Litigating Petition Fraud in New York State: What Candidates, Campaign Staff, Party Leaders, and Attorneys Need to Know

By: Joseph T. Burns

A Rockland County Supreme Court Justice recently issued a decision in an Election Law proceeding where it was argued that a designating petition of a Democratic candidate for Congress should be invalidated because it was “permeated with fraud.”  While the court found that a number of signatures on the petition were in fact fraudulent, it did not find that the petition was permeated with fraud and order the invalidation of the petition.  The decision provides important guidance to candidates, campaigns, and party leaders on how the courts view petition fraud; it also provides lessons to attorneys litigating issues of petition fraud.

The proceeding arose from a challenge to designating petitions filed on behalf of a Democratic candidate for Congress in New York’s 17th Congressional District.  The Petitioners, an objector and opposing candidate, argued the designating petition was “permeated with fraud.”  They argued that the court should apply the standard of “a preponderance of the evidence” instead of “clear and convincing evidence” to determine if the petition was, in fact, permeated with fraud.  The court, however, was unpersuaded and noted that for matters of petition fraud, it is well settled that “clear and convincing evidence” is the appropriate standard of review.

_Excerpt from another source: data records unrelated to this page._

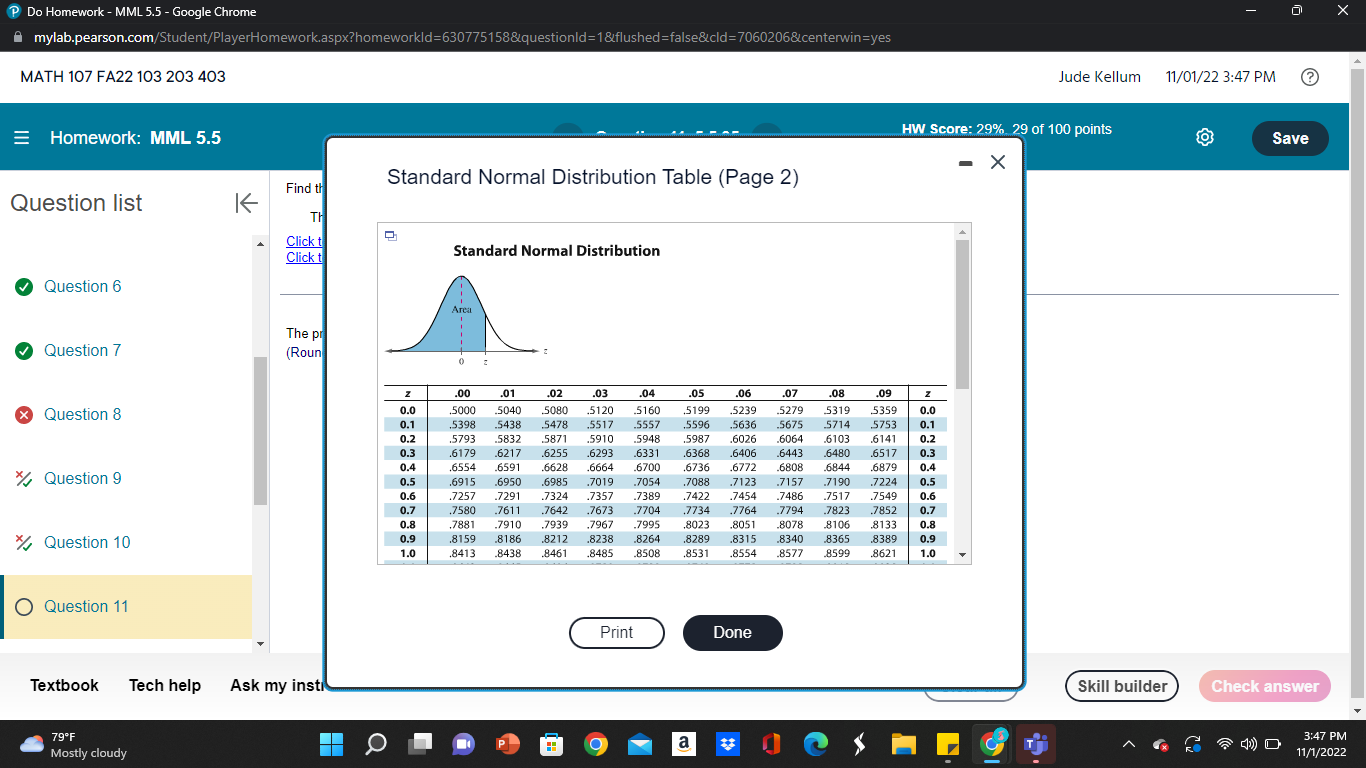Open Tech help
Viewport: 1366px width, 768px height.
click(x=164, y=685)
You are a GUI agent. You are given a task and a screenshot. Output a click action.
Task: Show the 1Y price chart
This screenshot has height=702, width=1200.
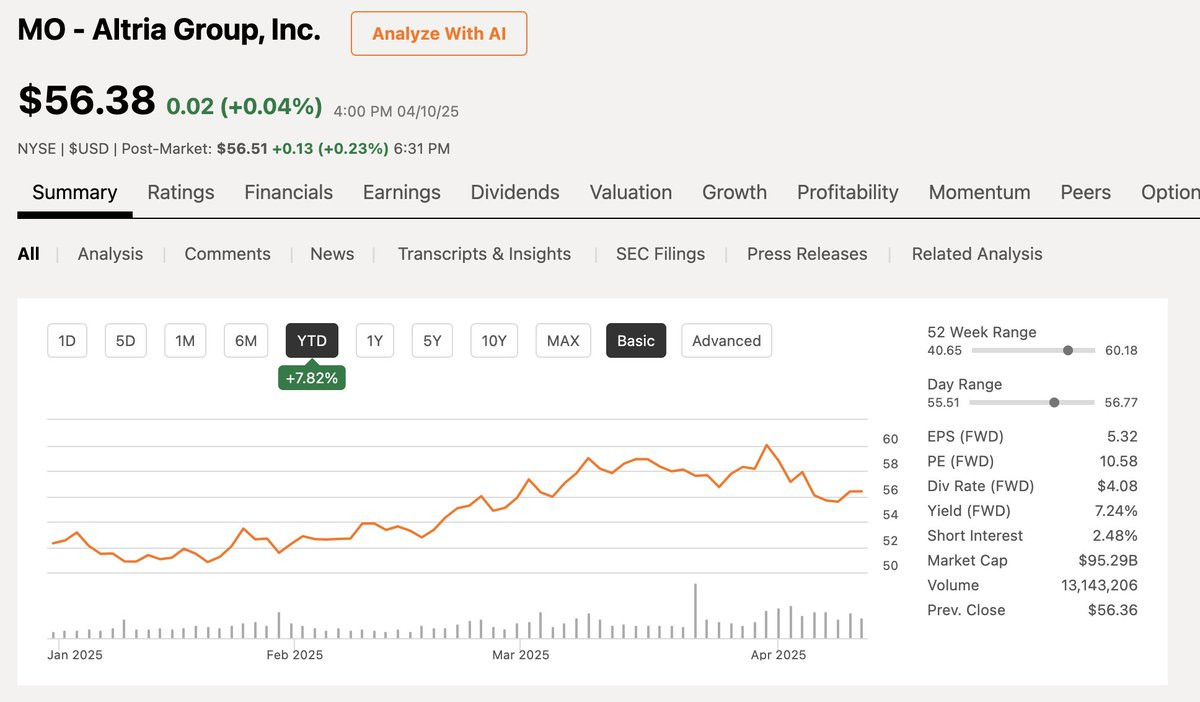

The candidate needed 1,250 valid signatures of enrolled Democrats in the 17th Congressional District for her designating petition to remain valid.  Almost 2,900 signatures were filed on behalf of the candidate; the New York State Board of Elections determined that 145 of those signatures were invalid for reasons other than fraud.  The Petitioners and the Respondent candidate agreed to stipulate that 829 signatures were invalid because they were fraudulently obtained, leaving the designating petition with over 2,000 valid signatures, well above the minimum number required.

But the Petitioners argued that such a large number of fraudulent signatures means the petition is permeated with fraud and should be invalidated, even if it contained enough valid signatures to meet the minimum number required by the Election Law for a candidate for Congress.

Normally, a designating petition will only be considered to be permeated with fraud if the fraudulent signatures were witnessed by the candidate, member of the candidate’s immediate family, or a high-level individual in the candidate’s campaign, such as a campaign manager.  The fraudulent signatures at issue in this proceeding, however, were not witnessed by the candidate or anyone close to the candidate.  In fact, the fraudulent signatures were witnessed by witnesses who were hired by a consultant to the campaign to circulate petitions. 

While no nexus could be established between the witnesses of the fraudulent signatures and the candidate, the Petitioners argued that the candidate should be held to a negligence standard as to whether she knew or should have known about the existence of fraudulent signatures on her designating petitions.

The Petitioners further argued that if 25% of the total number of signatures on a petition are found to be fraudulent, the petition should be considered to be permeated with fraud and invalidated.  The attorney for the candidate argued that that line should be drawn at 50% of the total number of signatures.

But the court ultimately decided not to find that the petition was permeated with fraud.  First, it noted that there was not enough fraud found in the petition to meet the Petitioners’ 25% standard.  Next, the court found that no nexus or connection had been established to show that the candidate participated in or knew of the fraud in her designating petition.  While the petition circulators who submitted fraudulent signatures were compensated by the campaign through a consultant, the court found that that was not sufficient to establish enough of a connection to the candidate to find the petition was permeated with fraud.

While the court refused to invalidate the petition, it is noteworthy that in the decision the court referred the matter to prosecutors for investigation and possible criminal prosecution.

The decision should serve as a reminder to candidates, campaign staff, and party leaders that courts are unwilling to find a petition is permeated with fraud when the candidate cannot be shown to have known about the fraud, personally witnessed fraudulent signatures, or participated in the fraud.  Courts appear unwilling to relax this well-established standard. 

But candidates, their family members, and high-level campaign staff are held to a higher standard than either volunteer or paid petition circulators.  Smart campaigns would be wise to limit the role or involvement of a candidate or the candidate’s family in the petition gathering process.

Finally, the decision should remind those representing candidates or party leaders of the high bar for establishing that a petition is permeated with fraud.  While courts may be willing to invalidate all of the signatures obtained by one petition witness when it can be established that a witness obtained fraudulent signatures, unless those signatures would bring a candidate below the minimum number of required signatures, the petition will remain valid. 

Candidates, party leaders, and their attorneys should be judicious on when to initiate proceedings to invalidate a petition that are based on theories of fraud.  These Election Law proceedings can be expensive, time consuming, and cause political blowback, especially when a court declines to invalidate an opponent’s petition.